▶ Trecho fornecido

»»

Ao som de Luiz Caldas, Wado ensaiava os primeiros passos com o corpo de uma garota colado ao seu. Dois para lá, dois para cá. Desde que a família de Oswaldo Schlikmann Filho deixou Florianópolis e se estabeleceu em Maceió, quando ele tinha 8 anos, o axé se faz presente. De Caldas a Margareth Menezes, a trilha sonora que acompanhou o crescimento de Wado estava ligada ao ritmo malemolente nascido na Bahia há pouco mais de três décadas. Não é surpresa a escolha por mergulhar nessa sonoridade tão própria no novo disco - já disponível para download gratuito no site do artista e nos serviços de música por streaming. Ivete, nome do nono álbum do músico, é tão pessoal quanto 1977, disco anterior, cujo título é uma referência ao ano do seu nascimento. Está tudo enraizado nele.
Ivete, o título, é uma brincadeira bem-vinda. "Quando você pensa em axé, hoje, qual é o nome que vem a sua cabeça?", ele pergunta, ainda em Maceió. Ivete Sangalo é o maior nome do gênero que estourou em popularidade durante os anos 1990, com letras ora sacanas demais, ora amorosas demais. "Lembro que, quando o axé estava completando 30 anos (em 2015), diziam que o gênero estava em crise. Não queria fazer aquilo que estava na moda. Me pareceu uma boa hora para mergulhar nesse som que estava em crise", explica Wado. "Mas a escolha pelo nome não é jocosa. É simpático. Sou eu tentando ser a Ivete com esse disco."
Com oito discos lançados antes de Ivete, Wado conta que invariavelmente é questionado sobre o sucesso e o mainstream. "E eu me achava muito bem sucedido. Quero dizer, pago as minhas continhas, tenho a minha vida. Para mim, sucesso é isso", ele diz. "E, quando perguntavam por que não fazia um trabalho mais acessível, eu não entendia. Na minha cabeça maluca, sempre fui ‘Ivete’. A cada música que eu termino, eu penso: ‘Que música linda. Essa vai tocar as pessoas.’ Depois, você vê que algumas não chegam muito perto disso."

««

▶ Requisitos da tarefa
Reproduza o segmento do texto sobre o disco Ivete, de Wado, entre "Ao som de Luiz" e "tudo enraizado nele.", inclusive.

Entradas de dados armazenadas:
»»

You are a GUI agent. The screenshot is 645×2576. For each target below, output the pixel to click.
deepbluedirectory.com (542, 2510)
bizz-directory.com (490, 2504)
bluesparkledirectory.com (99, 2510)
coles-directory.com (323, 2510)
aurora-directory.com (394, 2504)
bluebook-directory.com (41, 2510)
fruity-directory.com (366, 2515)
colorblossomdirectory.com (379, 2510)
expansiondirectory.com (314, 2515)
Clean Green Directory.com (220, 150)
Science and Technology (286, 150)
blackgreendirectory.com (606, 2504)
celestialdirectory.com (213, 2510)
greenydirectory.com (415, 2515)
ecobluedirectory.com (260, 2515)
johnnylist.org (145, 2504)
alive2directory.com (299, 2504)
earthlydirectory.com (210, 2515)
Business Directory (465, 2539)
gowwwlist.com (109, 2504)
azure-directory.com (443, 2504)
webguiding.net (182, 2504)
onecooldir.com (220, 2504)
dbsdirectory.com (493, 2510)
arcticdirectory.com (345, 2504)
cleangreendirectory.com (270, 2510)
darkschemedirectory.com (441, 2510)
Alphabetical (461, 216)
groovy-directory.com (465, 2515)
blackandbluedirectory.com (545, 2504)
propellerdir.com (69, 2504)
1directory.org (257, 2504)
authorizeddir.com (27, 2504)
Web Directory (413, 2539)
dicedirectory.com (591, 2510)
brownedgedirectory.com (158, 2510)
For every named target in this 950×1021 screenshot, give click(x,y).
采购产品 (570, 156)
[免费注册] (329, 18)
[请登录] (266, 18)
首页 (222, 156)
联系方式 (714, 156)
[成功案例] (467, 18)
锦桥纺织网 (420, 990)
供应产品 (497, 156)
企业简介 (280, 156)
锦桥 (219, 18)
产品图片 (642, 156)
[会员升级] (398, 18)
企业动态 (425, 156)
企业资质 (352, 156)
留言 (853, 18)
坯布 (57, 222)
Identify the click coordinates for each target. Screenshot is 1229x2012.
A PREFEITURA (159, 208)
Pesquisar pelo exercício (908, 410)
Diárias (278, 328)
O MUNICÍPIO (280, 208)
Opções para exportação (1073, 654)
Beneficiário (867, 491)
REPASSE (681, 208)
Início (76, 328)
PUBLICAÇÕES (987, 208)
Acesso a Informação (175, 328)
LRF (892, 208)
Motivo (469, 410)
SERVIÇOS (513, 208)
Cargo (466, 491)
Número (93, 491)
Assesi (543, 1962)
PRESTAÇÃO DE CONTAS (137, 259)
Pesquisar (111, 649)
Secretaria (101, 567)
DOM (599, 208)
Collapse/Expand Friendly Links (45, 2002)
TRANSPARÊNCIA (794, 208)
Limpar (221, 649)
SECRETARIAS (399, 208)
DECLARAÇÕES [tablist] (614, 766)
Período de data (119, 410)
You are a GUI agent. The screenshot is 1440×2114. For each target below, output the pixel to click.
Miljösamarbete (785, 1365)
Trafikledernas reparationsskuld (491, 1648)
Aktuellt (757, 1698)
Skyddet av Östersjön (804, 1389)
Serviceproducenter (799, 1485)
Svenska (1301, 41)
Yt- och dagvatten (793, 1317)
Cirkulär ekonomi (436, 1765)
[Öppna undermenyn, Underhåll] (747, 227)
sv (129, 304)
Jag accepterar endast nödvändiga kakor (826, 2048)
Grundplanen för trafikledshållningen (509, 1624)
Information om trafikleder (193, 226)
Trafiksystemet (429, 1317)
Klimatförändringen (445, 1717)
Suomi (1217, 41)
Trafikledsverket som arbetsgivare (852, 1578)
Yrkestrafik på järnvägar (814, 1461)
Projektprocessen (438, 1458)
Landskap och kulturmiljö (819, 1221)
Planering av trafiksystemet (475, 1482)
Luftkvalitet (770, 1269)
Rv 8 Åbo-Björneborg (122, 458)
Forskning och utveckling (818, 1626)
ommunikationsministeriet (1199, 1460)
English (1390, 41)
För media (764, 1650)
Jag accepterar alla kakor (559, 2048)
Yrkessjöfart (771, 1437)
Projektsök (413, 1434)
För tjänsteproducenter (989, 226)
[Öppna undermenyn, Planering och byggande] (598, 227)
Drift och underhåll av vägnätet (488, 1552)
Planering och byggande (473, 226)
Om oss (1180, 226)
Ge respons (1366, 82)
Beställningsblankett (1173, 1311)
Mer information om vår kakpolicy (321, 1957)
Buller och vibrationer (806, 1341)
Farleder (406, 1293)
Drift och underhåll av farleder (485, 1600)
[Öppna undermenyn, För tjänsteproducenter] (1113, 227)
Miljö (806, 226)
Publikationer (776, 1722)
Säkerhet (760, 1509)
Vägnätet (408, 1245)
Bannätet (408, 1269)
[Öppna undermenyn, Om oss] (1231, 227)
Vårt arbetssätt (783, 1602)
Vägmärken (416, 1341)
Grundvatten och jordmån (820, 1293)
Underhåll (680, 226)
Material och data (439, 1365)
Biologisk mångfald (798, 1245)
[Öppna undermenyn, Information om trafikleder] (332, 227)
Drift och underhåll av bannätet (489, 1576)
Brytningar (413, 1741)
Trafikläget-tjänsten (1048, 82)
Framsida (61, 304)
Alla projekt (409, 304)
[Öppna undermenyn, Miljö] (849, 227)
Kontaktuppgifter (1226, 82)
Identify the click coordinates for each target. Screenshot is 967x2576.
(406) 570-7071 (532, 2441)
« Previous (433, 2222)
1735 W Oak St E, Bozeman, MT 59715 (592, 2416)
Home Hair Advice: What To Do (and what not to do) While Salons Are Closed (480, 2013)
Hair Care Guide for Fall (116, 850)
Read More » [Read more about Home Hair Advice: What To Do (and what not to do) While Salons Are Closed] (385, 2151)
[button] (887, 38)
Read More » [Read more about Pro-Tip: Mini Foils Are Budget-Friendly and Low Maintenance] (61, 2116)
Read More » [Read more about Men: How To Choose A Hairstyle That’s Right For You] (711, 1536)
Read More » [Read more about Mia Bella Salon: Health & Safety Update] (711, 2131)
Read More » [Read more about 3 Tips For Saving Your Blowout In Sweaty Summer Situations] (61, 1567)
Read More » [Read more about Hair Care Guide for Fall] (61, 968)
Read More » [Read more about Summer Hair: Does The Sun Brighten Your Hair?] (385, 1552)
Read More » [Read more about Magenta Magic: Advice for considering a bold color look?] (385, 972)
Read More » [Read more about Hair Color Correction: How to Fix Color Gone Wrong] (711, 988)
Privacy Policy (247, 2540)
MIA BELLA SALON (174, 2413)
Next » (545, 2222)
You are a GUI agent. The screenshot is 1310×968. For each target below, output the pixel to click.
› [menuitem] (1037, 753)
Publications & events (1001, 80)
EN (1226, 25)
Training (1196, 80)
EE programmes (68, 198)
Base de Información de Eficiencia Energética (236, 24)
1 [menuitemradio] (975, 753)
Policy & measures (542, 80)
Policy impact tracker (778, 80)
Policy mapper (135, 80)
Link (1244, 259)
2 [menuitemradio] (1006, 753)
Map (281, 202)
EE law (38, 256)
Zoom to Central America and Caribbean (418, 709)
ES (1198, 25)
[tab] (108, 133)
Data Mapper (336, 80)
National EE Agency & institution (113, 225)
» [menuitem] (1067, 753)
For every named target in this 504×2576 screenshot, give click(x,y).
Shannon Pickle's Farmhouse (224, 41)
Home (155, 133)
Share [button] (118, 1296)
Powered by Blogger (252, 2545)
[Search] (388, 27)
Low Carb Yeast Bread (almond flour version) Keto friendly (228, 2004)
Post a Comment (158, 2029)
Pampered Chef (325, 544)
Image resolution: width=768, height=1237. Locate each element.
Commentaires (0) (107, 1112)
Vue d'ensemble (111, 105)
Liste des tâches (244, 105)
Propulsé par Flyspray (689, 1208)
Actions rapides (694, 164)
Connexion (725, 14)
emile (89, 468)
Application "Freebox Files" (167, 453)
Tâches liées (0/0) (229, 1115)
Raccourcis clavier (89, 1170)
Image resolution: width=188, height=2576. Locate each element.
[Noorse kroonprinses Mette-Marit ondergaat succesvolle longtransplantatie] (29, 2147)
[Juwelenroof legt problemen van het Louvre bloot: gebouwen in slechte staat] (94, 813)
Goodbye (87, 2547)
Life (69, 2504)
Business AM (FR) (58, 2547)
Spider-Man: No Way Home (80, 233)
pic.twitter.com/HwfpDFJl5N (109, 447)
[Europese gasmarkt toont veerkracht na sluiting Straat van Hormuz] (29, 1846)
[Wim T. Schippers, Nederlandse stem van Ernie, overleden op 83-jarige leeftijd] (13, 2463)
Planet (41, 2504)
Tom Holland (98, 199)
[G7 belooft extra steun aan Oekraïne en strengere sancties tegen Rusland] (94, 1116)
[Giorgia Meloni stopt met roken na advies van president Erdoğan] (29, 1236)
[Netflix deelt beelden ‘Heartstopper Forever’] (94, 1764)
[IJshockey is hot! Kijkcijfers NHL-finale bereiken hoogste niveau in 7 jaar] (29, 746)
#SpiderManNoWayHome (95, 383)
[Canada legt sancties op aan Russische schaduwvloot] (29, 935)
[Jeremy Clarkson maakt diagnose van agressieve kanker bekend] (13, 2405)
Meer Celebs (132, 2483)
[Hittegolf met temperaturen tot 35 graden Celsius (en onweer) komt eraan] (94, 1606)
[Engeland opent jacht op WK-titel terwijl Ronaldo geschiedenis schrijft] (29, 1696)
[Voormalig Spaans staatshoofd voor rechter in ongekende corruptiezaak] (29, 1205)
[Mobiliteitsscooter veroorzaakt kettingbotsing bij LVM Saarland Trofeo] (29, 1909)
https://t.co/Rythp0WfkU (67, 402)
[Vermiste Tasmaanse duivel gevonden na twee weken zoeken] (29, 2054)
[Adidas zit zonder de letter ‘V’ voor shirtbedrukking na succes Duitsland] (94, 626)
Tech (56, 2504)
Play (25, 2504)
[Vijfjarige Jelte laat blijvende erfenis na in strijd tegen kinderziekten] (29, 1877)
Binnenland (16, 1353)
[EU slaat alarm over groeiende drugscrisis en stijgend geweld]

««

▶ Área de resposta
Ao som de Luiz Caldas, Wado ensaiava os primeiros passos com o corpo de uma garota colado ao seu. Dois para lá, dois para cá. Desde que a família de Oswaldo Schlikmann Filho deixou Florianópolis e se estabeleceu em Maceió, quando ele tinha 8 anos, o axé se faz presente. De Caldas a Margareth Menezes, a trilha sonora que acompanhou o crescimento de Wado estava ligada ao ritmo malemolente nascido na Bahia há pouco mais de três décadas. Não é surpresa a escolha por mergulhar nessa sonoridade tão própria no novo disco - já disponível para download gratuito no site do artista e nos serviços de música por streaming. Ivete, nome do nono álbum do músico, é tão pessoal quanto 1977, disco anterior, cujo título é uma referência ao ano do seu nascimento. Está tudo enraizado nele.